Justificando o injustificável

Depois da polêmica decisão do árbitro de validar o gol de Van Nistelrooy na partida de ontem, causa bastante surpresa a declaração pública de apoio da Uefa. A argumentação de que Panucci, mesmo fora de campo, participava da jogada e, portanto, dava condição ao atacante holandês, é incoerente com o texto do código de arbitragem da Fifa.
Não havia dois jogadores entre Van Nistelrooy e a linha de fundo no momento do cruzamento. O defensor italiano estava atrás da linha por causa de um choque com Buffon, e não por ação deliberada. Ele não procurou tirar vantagem de sua posição.

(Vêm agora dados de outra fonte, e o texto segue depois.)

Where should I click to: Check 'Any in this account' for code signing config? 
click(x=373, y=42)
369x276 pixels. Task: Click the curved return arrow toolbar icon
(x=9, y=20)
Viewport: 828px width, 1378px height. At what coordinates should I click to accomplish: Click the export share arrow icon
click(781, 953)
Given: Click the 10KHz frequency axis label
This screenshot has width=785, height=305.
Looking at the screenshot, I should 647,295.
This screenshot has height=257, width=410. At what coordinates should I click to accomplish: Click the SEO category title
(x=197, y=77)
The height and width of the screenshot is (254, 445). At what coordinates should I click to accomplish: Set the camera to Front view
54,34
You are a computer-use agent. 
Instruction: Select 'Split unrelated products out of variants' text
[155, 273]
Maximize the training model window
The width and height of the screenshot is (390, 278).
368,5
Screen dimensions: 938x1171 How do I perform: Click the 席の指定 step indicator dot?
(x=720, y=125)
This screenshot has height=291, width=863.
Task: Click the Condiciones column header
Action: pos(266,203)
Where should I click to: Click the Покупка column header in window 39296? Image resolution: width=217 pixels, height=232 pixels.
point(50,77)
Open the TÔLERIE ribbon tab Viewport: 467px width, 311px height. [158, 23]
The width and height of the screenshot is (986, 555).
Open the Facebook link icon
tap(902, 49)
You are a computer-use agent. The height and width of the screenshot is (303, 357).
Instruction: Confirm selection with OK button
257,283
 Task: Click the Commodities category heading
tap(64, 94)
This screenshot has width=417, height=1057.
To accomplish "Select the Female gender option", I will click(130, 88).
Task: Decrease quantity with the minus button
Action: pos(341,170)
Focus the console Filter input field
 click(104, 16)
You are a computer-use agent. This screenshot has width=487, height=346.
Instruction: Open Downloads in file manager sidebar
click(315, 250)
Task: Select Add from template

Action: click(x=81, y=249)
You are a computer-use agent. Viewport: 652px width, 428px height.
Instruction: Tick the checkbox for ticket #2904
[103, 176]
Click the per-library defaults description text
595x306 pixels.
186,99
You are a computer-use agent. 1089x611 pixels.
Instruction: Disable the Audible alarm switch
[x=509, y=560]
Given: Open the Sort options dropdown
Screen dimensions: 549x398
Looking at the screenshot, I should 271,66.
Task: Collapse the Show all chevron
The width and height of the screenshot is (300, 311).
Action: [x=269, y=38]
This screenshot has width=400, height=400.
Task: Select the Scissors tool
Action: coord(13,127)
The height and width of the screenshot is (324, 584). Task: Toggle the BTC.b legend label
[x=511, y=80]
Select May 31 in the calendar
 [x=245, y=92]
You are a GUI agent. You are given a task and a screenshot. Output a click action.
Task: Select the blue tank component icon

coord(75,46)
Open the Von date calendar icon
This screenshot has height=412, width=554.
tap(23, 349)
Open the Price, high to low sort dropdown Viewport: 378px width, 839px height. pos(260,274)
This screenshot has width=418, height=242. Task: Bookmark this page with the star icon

Este é o texto do código de arbitragem sobre a Lei 11 (Impedimento), página 27 (clique aqui para conferir na íntegra):
“Se um jogador de defesa dá um passo para trás de sua linha de gol para colocar um adversário em posição de impedimento, o árbitro deve permitir que a jogada continue e advertir o jogador por deliberadamente deixar o campo de jogo sem permissão da arbitragem, quando a bola estiver fora de jogo da próxima vez”.
Não era de se imaginar que partisse de dentro da Uefa algum tipo de condenação pública à arbitragem. Mas apoiá-la por uma decisão tão controversa é um pouco demais.